++++ Text under study ++++

Reputation: 9621
With RoR ORM, how would you map this model.
Categories
-id
Products
-id
CategoriesProducts
-category_id
-product_id
So I want to perform queries like:
category.products.all
product.category.id
In rails, how do you decide which side of the relationship will be used for adding products to a category?
Will it be like:
category.add_product(product)
or
product.add_category(category)
And what if I wanted to fetch all categories with id 234,24,431,214 and products, is there a way I could do this w/o running into a n+1 query issue?
Upvotes: 2
Views: 2224
Reputation: 4113
Create a table categories_products, categories, and products, and create modal for Category and Products.
Have the relationship has_and_belongs_to_many in both the modals. This should give allow you to use methods like @category.products (to get all products, for a particular category) and @product.categories (to get all categories for that product).

++++

| Problems to solve |
A: Reproduce the Rails mapping discussion word for word from "Have the relationship" to "for that product).".
B: Write the next part of the Rails mapping discussion, picking up after its last sentence.
The material here comes from a separate source.

++++ Provided material ++++

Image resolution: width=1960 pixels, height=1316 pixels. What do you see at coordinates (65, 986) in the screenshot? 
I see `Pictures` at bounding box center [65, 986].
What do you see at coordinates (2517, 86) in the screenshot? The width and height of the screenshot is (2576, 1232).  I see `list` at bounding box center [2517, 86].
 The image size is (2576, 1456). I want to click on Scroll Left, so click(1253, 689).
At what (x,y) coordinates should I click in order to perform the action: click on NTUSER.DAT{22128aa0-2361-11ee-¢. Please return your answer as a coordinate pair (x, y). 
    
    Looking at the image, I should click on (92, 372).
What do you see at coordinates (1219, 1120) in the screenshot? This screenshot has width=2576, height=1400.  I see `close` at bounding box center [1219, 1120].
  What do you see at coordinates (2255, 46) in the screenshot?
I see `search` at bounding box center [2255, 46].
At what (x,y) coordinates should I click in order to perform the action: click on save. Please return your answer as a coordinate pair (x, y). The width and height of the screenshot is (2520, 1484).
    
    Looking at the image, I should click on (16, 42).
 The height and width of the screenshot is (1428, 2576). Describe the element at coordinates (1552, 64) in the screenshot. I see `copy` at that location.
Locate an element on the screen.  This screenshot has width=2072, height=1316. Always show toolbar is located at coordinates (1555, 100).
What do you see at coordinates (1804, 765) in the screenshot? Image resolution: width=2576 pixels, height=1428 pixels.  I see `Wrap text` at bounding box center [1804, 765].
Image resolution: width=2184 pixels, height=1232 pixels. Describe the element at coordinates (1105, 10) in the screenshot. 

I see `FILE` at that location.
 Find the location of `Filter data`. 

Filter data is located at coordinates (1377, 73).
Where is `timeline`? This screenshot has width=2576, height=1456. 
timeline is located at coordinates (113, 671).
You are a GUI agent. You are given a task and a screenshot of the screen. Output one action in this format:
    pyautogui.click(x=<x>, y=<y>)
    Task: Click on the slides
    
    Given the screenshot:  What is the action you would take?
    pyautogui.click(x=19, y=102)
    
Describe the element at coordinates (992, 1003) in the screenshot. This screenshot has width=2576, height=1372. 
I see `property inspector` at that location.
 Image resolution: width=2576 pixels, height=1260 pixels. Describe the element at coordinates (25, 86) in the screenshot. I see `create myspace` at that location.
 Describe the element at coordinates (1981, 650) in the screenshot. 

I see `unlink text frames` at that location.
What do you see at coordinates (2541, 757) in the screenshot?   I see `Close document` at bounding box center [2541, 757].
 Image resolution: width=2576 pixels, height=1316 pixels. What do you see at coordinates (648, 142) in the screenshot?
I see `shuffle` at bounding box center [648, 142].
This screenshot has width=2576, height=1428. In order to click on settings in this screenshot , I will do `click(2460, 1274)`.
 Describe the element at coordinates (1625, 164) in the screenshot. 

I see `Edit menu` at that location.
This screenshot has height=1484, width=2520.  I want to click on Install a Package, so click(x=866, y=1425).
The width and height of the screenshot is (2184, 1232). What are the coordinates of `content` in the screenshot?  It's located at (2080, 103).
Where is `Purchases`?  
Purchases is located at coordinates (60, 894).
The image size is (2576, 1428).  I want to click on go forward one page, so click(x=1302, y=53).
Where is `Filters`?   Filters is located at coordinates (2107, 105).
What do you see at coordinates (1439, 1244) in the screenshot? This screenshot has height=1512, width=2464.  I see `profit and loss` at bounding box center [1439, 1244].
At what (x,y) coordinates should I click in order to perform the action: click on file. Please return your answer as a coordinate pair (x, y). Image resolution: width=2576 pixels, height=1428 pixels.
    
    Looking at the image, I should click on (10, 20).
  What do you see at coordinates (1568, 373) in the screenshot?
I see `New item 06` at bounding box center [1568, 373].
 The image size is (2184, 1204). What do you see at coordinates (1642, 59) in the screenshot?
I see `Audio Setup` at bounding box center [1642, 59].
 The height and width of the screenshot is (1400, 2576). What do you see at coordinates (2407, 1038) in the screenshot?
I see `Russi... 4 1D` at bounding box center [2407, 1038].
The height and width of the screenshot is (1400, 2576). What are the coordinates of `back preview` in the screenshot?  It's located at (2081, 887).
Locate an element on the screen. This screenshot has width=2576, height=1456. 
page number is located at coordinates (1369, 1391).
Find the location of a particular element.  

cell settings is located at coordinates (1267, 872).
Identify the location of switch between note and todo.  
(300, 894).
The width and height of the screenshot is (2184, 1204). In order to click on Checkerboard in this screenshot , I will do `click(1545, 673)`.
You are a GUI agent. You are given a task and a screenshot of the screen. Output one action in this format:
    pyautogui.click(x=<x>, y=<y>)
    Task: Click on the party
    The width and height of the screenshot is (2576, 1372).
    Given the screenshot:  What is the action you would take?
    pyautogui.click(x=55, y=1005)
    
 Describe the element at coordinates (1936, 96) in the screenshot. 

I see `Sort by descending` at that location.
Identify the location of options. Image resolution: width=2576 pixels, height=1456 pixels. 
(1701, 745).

++++

| Answers for each item |
A:
Have the relationship has_and_belongs_to_many in both the modals. This should give allow you to use methods like @category.products (to get all products, for a particular category) and @product.categories (to get all categories for that product).

B:
Also look at these: http://guides.rubyonrails.org/association_basics.html#the-has_and_belongs_to_many-association http://api.rubyonrails.org/classes/ActiveRecord/Associations/ClassMethods.html#method-i-has_and_belongs_to_many
Upvotes: 2
Reputation: 5716
Simplest way to do it, use has_and_belongs_to_many
. Make sure that when creating the CategoriesProucts table, you have the migration file create without an id:
create_table :categories_products, :id => false do |t|
Then your cateogry model should look like this:
class Category < ActiveRecord::Base
has_and_belongs_to_many :products
end
And your Product model should look like this:
class Product < ActiveRecord::Base
has_and_belongs_to_many :categories
end
Here's another method. This would also work if you wanted to have some more control for modification later. On your CategoriesProduct model:
class CategoriesProduct < ActiveRecord::Base
belongs_to :category
belongs_to :product
end
On your Categories model:
class Category < ActiveRecord::Base
has_many :categories_products
has_many :products, :through => :categories_products
end
On your product model:
class Product < ActiveRecord::Base
has_many :categories_products
has_many :categories, :through => :categories_products
end
Then you should be able to do:
Category.create(:name => "Cat1")
Category.first.products.create(:name => "Prod1")
Product.first.categories.create(:name => "Cat2")
etc...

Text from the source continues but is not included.